# anyone seen or used this water jet powered vac?



## birmingplumb (May 7, 2009)

http://www.cccmix.com/attachments/files/122/AZ Sludge Hog.pdf


Waiting for quote and referals but how cool is this for grease and roots after jetting?Motown


----------



## Gettinit (May 9, 2012)

It doesn't seem that impressive. I would rather use a dirty water pump and save my jetter for what it was intended for.


----------



## birmingplumb (May 7, 2009)

LOOKING AT DIFFERENT VACUUM PORTABLE EQUIPMENT TO PULL ROOTS AND DEBRIS OUT OF LATERAL MAIN DRAIN AFTER USING ROOT RANGER/3000PSI 4GPM CART JETTER. (INSTEAD OF A SHOP VAC) THOUGHT THIS WAS COOL BECAUSE NO NED TO CARRY SHOP VAC ON SMALL VAN. AND IT PULLS 10 TIMES MORE WATER OUT THAN IT PUTS IN. JETTER WEAR SEEMS SIDE ISSUE HERE. BUT I AM ALL EARS AS i WISH TO START JETTING SOON, BUT LIKE NUCLEAR WASTE , WHERE DOES CUT ROOTS GO WHEN JETTING DOWNSTREAM AND PULLING CUT ROOTS BACK TO YOU IN BASEMENT AT CLEANOUT? USE WATER PUMP DOES NOT SEEM TO BE THE CORRECT ANSWER FOR PULVERIZED ROOTS OR CORRECT ME IF I HAVE MISPOKEN. MOTOWN


----------



## AlbacoreShuffle (Aug 28, 2011)

> [Work instructions]:
1. From the forum thread above, reproduce the passage starting at "Waiting for quote" and ending at "was intended for.".
2. According to the forum thread, how many times more water does the jet-powered vac pull out than it puts in?

Data entries
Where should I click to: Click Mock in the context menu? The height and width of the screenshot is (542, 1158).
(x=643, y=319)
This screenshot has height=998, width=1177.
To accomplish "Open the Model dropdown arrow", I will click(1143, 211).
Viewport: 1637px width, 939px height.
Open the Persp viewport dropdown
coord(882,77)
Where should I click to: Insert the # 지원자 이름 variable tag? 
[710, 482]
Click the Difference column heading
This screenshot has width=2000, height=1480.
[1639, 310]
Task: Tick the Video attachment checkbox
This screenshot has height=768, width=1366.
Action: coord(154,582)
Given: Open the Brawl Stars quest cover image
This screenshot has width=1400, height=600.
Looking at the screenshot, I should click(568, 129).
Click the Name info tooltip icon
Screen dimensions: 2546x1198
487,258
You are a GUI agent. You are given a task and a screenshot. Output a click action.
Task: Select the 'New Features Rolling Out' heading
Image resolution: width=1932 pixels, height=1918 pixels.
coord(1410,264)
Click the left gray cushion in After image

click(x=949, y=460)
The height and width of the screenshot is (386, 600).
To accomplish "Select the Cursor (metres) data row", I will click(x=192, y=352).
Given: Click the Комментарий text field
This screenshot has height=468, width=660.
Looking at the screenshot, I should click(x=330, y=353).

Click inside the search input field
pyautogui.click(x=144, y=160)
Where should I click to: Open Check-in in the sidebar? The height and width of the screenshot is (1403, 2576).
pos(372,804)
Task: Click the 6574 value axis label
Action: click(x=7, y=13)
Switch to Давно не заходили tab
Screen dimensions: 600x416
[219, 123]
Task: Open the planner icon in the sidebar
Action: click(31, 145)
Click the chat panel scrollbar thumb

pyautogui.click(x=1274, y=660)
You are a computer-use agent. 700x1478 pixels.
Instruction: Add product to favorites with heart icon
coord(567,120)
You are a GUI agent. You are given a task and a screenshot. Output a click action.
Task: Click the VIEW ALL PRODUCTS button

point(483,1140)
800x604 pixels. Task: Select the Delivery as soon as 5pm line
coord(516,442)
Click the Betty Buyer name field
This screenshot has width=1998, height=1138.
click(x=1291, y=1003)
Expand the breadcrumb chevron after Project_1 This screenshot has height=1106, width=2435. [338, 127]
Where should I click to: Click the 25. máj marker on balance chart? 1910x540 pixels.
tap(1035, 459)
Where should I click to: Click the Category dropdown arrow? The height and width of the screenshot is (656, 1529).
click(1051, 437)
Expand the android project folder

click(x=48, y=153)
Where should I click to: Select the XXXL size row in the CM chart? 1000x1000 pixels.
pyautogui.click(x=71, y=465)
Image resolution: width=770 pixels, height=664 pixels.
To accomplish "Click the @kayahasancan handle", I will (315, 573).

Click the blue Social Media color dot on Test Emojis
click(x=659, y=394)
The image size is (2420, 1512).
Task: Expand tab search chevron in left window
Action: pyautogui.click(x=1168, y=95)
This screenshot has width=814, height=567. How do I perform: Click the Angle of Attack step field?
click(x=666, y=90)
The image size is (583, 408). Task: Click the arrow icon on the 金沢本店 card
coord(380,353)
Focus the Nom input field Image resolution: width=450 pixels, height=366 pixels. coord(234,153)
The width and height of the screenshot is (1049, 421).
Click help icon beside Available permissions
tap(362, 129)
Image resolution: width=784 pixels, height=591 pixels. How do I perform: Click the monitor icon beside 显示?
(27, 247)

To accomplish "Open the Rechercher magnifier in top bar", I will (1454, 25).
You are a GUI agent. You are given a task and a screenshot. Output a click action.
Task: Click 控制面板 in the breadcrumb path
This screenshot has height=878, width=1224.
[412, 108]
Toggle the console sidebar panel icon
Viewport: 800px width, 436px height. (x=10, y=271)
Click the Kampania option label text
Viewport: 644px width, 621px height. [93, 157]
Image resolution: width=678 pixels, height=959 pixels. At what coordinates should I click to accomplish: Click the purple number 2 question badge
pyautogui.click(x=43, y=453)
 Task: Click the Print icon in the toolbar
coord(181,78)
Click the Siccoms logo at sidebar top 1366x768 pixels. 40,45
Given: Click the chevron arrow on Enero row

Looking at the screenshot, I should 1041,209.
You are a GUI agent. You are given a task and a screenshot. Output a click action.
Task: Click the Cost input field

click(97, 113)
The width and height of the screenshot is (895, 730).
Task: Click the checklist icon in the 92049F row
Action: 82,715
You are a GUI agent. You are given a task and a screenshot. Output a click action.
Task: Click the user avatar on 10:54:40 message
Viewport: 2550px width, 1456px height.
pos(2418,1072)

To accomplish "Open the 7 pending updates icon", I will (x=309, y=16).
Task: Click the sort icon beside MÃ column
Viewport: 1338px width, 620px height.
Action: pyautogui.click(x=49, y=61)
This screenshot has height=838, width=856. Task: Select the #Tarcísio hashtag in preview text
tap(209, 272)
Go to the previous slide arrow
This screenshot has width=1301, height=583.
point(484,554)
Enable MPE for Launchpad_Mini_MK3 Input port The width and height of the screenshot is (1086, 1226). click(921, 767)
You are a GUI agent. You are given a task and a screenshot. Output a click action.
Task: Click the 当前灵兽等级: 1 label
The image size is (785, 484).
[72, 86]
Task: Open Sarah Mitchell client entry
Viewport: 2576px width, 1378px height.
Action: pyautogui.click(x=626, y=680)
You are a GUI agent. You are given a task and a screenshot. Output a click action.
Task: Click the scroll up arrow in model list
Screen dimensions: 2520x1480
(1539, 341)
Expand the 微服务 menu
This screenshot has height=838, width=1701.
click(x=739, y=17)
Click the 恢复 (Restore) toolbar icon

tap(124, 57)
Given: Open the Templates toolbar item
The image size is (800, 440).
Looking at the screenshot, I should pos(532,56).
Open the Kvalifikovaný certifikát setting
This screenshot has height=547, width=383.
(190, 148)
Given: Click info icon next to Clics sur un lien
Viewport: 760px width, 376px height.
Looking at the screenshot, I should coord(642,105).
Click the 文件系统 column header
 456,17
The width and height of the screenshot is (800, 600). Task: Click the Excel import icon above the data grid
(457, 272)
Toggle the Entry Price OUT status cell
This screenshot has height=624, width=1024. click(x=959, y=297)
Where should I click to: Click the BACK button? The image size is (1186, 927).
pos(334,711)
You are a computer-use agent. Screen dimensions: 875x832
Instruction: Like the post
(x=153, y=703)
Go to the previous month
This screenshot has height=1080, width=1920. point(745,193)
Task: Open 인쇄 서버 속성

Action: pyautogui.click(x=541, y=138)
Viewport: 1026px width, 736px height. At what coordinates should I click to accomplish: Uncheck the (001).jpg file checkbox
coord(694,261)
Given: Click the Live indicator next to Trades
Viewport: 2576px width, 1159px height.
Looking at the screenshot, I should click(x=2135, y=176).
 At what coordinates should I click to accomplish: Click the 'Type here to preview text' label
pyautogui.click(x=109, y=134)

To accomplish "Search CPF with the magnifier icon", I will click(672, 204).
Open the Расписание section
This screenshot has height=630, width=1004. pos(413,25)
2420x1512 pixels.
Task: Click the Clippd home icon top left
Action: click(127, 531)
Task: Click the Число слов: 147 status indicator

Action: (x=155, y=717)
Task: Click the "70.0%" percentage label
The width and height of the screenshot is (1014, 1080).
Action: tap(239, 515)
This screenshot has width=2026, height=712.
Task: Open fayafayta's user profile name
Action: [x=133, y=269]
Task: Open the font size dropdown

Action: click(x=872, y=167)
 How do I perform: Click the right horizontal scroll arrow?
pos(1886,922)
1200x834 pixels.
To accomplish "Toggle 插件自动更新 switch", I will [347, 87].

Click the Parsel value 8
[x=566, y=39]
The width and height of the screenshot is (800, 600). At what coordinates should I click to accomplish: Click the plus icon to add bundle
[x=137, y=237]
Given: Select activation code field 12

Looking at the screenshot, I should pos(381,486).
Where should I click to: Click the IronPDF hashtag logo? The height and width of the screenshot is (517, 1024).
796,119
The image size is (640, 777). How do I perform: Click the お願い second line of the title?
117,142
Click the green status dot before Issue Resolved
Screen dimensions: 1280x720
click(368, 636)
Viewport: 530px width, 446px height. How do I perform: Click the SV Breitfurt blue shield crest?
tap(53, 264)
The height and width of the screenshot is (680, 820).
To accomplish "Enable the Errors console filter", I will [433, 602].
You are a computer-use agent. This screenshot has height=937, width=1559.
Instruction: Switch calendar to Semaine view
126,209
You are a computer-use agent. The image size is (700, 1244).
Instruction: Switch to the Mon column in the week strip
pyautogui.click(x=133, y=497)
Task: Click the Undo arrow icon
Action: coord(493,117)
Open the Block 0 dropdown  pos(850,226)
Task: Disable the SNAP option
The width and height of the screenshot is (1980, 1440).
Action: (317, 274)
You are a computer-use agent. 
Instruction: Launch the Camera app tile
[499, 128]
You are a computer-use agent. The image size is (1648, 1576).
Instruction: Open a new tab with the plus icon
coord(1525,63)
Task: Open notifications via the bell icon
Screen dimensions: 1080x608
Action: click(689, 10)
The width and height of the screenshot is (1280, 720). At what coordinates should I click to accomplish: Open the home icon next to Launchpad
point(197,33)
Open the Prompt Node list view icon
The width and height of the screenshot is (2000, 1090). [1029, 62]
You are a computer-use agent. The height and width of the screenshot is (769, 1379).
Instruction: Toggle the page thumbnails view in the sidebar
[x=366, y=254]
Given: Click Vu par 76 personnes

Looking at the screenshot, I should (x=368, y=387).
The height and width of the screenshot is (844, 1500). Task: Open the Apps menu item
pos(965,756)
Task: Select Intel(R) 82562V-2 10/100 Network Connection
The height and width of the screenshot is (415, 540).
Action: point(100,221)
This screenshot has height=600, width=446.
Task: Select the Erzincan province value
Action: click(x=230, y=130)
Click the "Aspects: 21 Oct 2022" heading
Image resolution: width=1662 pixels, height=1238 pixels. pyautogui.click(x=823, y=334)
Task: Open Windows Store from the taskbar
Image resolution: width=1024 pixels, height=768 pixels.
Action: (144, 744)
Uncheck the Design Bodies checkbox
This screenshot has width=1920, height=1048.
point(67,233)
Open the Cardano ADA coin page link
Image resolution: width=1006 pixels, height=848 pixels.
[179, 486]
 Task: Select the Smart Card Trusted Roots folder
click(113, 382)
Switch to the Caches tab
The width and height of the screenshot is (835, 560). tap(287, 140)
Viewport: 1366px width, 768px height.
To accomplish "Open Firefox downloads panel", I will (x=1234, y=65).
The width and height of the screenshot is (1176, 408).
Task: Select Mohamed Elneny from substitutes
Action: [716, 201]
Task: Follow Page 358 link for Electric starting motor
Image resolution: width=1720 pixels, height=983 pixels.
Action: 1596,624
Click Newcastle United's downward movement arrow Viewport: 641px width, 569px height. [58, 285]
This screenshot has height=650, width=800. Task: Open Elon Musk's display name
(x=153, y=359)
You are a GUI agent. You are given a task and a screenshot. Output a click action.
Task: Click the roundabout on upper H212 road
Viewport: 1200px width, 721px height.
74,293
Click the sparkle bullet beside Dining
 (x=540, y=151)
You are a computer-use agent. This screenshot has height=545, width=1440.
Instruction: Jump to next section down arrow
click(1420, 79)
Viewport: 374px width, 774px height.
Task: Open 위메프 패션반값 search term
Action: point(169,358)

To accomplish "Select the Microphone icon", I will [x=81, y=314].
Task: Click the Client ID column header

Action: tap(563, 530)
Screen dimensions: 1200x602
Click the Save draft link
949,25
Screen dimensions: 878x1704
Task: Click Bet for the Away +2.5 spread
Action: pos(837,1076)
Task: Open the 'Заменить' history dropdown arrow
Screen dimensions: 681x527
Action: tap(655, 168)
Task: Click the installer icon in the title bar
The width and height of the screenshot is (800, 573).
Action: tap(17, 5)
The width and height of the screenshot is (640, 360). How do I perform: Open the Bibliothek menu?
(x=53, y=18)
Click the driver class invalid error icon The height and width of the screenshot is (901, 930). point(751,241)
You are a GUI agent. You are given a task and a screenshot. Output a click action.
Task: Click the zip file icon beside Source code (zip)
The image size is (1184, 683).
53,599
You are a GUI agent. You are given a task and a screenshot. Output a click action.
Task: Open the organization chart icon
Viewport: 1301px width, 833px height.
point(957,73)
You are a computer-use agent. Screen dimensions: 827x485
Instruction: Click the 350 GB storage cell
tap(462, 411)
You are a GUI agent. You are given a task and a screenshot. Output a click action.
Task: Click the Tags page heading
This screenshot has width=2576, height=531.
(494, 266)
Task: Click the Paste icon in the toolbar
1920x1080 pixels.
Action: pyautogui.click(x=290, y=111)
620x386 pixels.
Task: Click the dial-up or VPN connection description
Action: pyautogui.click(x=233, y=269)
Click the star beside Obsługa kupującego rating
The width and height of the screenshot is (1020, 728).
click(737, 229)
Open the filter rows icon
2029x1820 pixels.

> [Solution list]:
1.
Waiting for quote and referals but how cool is this for grease and roots after jetting?Motown


----------



## Gettinit (May 9, 2012)

It doesn't seem that impressive. I would rather use a dirty water pump and save my jetter for what it was intended for.

2. 10 times more.